I recently ran into a program crash. There were some mysteries at the beginning of the debugging process.

Mysteries

Signal handler not called
The program crashed with a coredump, according to which, it crashed with SIGSEGV. The mystery is that the code has registered a signal handler, which should get called when SIGSEGV happens and dump useful information in the log. The handler didn't get called.

Putting if(false) mysteriously fixed the crash
There's a block of code, that if I put if(false) around it, the program would stop crashing. Weird enough if I put if(foo()) around it, where foo is defined as

inline bool foo() {return false;}

, the program would still crash.

Stack size didn't seem over the limit
From the coredump, the difference between the stackpointer($sp) of the top frame and the stackpoint of the bottom frame is about 540KB which is less than the stack size limit in place (600KB).

Mysteries resolved

At the end, with helps from a few of my friends, we found that the program crashed because it overflowed the stack. The reason why the signal handler was not called is because we have already overflowed the buffer, we can't push more frames onto the stack. The reason why if(false) worked but not if(foo()) is because in certain compiler optimization mode, it's smart enough to know that the code in if(false) would never get executed, so the frame size is smaller. But it's not smart enough to know that the same applies to if(foo()), even though it's defined in the same translation unit as a free function.

But why the stackpointers in the coredump doesn't add up? So I wrote a small program to reproduce the issue.

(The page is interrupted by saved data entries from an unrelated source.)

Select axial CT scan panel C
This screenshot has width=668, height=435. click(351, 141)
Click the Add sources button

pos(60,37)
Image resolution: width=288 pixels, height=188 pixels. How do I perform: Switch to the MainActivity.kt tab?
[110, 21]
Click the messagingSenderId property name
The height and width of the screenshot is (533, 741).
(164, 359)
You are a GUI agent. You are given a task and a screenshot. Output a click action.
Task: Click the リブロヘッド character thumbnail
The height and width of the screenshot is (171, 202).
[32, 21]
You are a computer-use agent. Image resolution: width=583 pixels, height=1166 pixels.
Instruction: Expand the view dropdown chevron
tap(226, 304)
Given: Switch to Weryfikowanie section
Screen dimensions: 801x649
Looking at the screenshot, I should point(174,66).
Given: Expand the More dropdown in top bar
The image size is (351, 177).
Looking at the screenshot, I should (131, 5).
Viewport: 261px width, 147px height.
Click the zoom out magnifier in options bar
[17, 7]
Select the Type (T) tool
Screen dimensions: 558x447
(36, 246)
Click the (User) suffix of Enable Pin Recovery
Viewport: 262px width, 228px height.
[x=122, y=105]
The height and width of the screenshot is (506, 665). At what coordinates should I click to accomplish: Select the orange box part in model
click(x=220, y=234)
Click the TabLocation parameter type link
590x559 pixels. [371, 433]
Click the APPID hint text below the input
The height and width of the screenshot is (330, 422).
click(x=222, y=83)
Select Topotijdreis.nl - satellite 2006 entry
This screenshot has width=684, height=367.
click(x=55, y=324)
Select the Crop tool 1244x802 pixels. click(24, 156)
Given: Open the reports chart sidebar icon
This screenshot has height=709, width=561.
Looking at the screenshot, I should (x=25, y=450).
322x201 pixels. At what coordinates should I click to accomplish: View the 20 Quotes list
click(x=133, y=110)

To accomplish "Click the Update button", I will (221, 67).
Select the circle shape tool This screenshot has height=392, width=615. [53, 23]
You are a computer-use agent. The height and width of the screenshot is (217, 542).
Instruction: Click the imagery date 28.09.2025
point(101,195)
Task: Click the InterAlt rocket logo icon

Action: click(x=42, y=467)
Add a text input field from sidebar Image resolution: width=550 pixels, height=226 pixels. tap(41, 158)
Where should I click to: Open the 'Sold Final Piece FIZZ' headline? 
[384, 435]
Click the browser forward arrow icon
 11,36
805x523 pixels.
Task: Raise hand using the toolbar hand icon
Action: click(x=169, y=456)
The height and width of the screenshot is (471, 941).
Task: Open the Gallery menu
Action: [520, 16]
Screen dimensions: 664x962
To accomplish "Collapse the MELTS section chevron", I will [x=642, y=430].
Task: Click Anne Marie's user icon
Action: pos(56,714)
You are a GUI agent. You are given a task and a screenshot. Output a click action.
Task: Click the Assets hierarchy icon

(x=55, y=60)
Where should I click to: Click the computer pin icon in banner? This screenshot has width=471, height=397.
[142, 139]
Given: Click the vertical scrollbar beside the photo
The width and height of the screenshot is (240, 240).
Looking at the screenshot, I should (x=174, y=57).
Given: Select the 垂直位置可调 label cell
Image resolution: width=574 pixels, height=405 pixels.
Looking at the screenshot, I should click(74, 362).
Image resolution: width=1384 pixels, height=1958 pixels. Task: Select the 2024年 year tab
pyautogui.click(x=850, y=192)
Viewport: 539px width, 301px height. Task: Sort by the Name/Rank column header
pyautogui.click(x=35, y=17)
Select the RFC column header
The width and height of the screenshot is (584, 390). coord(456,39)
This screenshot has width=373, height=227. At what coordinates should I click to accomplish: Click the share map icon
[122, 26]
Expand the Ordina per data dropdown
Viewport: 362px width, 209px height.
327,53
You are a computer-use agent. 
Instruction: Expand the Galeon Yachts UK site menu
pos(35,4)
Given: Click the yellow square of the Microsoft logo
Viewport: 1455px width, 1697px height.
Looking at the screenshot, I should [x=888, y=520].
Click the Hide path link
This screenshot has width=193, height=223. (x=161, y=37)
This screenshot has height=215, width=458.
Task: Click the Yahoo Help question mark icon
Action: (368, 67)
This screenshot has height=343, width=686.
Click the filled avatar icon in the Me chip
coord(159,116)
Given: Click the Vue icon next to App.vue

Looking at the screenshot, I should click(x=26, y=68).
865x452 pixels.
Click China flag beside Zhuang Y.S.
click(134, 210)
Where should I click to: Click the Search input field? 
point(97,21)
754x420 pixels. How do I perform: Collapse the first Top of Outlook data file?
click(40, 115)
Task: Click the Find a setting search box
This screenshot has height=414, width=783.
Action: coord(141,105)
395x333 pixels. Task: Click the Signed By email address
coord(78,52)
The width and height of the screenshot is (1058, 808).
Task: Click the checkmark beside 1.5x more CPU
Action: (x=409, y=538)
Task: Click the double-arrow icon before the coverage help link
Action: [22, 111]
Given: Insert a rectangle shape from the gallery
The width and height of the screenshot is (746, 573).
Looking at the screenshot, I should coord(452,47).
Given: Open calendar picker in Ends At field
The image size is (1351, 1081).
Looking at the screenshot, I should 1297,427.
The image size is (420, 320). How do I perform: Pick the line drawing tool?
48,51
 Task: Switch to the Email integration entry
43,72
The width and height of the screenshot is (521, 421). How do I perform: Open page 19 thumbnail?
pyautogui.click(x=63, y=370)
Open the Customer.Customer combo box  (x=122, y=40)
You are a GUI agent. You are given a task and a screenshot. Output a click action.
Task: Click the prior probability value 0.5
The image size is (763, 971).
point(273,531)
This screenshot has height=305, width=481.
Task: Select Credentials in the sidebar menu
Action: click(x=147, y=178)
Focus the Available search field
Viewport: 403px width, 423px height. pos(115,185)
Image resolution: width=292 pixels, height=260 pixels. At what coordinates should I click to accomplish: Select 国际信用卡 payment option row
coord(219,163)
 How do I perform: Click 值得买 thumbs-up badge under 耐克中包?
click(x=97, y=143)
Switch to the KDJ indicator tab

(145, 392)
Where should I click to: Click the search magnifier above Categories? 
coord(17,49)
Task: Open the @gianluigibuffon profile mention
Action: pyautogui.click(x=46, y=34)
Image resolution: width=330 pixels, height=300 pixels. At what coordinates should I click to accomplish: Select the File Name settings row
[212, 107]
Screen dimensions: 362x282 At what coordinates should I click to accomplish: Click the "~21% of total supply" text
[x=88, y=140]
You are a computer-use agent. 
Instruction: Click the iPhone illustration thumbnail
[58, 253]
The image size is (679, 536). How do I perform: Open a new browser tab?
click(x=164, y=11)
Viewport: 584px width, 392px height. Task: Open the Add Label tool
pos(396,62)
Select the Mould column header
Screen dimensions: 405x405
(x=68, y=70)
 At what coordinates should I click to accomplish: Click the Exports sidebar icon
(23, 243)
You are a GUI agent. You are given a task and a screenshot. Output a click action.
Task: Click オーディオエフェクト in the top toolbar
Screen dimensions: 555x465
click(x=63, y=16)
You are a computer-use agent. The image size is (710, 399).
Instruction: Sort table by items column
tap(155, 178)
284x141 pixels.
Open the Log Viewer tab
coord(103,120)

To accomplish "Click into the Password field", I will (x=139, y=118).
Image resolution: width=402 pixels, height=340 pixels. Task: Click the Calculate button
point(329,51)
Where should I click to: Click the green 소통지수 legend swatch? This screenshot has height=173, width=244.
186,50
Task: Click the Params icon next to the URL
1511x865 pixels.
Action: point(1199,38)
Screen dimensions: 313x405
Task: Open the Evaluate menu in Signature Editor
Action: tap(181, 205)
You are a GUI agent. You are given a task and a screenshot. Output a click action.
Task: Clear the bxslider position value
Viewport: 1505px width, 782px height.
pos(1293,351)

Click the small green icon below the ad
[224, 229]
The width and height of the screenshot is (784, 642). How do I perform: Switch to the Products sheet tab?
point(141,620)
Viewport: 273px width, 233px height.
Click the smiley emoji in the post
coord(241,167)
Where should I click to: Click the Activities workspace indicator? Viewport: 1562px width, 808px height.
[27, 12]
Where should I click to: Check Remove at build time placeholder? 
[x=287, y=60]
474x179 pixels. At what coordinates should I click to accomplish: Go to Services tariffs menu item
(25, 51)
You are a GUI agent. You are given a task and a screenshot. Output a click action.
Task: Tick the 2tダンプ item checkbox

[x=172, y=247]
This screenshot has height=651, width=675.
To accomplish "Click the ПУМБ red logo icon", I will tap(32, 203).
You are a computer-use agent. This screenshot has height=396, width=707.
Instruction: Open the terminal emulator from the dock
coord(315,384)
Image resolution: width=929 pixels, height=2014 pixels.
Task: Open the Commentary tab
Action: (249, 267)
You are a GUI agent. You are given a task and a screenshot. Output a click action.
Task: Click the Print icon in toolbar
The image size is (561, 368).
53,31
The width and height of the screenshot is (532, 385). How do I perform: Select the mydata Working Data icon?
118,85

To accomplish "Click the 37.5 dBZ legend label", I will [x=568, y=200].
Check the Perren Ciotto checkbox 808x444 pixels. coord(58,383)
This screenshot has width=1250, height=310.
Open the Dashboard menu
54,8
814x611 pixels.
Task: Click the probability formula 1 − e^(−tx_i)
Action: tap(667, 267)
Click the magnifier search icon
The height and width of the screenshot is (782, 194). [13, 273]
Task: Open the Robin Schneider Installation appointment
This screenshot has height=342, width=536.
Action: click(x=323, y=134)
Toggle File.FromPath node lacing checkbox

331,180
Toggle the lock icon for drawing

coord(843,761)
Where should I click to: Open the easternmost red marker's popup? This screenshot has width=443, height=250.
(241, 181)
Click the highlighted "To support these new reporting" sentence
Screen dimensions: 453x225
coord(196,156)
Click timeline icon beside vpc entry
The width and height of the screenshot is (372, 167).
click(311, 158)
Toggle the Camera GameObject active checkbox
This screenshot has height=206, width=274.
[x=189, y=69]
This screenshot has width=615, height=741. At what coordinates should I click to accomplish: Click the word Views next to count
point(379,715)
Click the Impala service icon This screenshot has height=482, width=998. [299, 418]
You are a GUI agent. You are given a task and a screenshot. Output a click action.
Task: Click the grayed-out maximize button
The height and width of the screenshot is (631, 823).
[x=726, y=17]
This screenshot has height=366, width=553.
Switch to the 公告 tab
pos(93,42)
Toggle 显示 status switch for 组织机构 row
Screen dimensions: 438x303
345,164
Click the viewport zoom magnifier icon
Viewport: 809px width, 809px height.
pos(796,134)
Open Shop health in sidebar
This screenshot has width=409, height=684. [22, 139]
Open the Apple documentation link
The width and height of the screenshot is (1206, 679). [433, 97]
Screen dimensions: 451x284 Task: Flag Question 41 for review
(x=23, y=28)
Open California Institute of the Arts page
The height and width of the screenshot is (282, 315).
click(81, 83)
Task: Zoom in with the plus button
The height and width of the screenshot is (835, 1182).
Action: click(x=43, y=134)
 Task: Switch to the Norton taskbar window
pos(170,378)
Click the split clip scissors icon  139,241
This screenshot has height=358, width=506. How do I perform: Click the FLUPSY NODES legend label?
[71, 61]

Example (stackoverflow.cpp)
void* foo(void*) {
  char a[1024];
  cout << "foo" << endl;
  foo(nullptr);
  return nullptr;
}

__attribute__((__section__(".failsafe"))) static void
signalhandler(int, siginfo_t*, void* ptr) {
    cerr << "signal handler called" << endl;
}

int main() {
  pthread_attr_t attr;
  ::pthread_attr_init(&attr);
  size_t stacksize = 17000;
  
  struct sigaction action;
  memset(&action, 0, sizeof(action));
  action.sa_sigaction = signalhandler;
  action.sa_flags = SA_SIGINFO;

  if (sigaction(SIGSEGV, &action, nullptr) < 0) {
    cerr << "failed to register signal handler" << endl;
  }
  
  pthread_t thread;
  pthread_create(&thread, &attr, foo, nullptr);
  pthread_join(thread, nullptr);
  return 0;
}

This is a simple program that does the followings:

  1. create a thread with stack size limited to 17KB
  2. run foo on the newly created thread and recursive infinitely until it overflows the stack

If you run the program with clang++ --std=c++11 stackoverflow.cpp -pthread && ./a.out, you would be able to reproduce the crash. If you look at the coredump, it would look like:

Program terminated with signal SIGSEGV, Segmentation fault.
#0  0x0000000000400ae2 in foo () at stackoverflow.cpp:13
13        cout << "foo" << endl;
[Current thread is 1 (Thread 0x7f5b4a7ae940 (LWP 46278))]
(gdb) bt
#0  0x0000000000400ae2 in foo () at stackoverflow.cpp:13
#1  0x0000000000400b0d in foo () at stackoverflow.cpp:14
#2  0x0000000000400b0d in foo () at stackoverflow.cpp:14
#3  0x0000000000400b0d in foo () at stackoverflow.cpp:14
#4  0x0000000000400b0d in foo () at stackoverflow.cpp:14
#5  0x0000000000400b0d in foo () at stackoverflow.cpp:14
#6  0x0000000000400b0d in foo () at stackoverflow.cpp:14
#7  0x0000000000400b0d in foo () at stackoverflow.cpp:14
#8  0x0000000000400b0d in foo () at stackoverflow.cpp:14
#9  0x0000000000400b0d in foo () at stackoverflow.cpp:14
#10 0x0000000000400b0d in foo () at stackoverflow.cpp:14
#11 0x0000000000400b0d in foo () at stackoverflow.cpp:14
#12 0x00007f5b49b5cdd5 in start_thread () from /lib64/libpthread.so.0
#13 0x00007f5b49885ead in clone () from /lib64/libc.so.6

Notice that it only printed "foo" 11 times and crashed on the 12th time. foo has a frame size about 1KB, and our stack size limit is set to 17KB. We are missing about 5KB memory. Where did it go?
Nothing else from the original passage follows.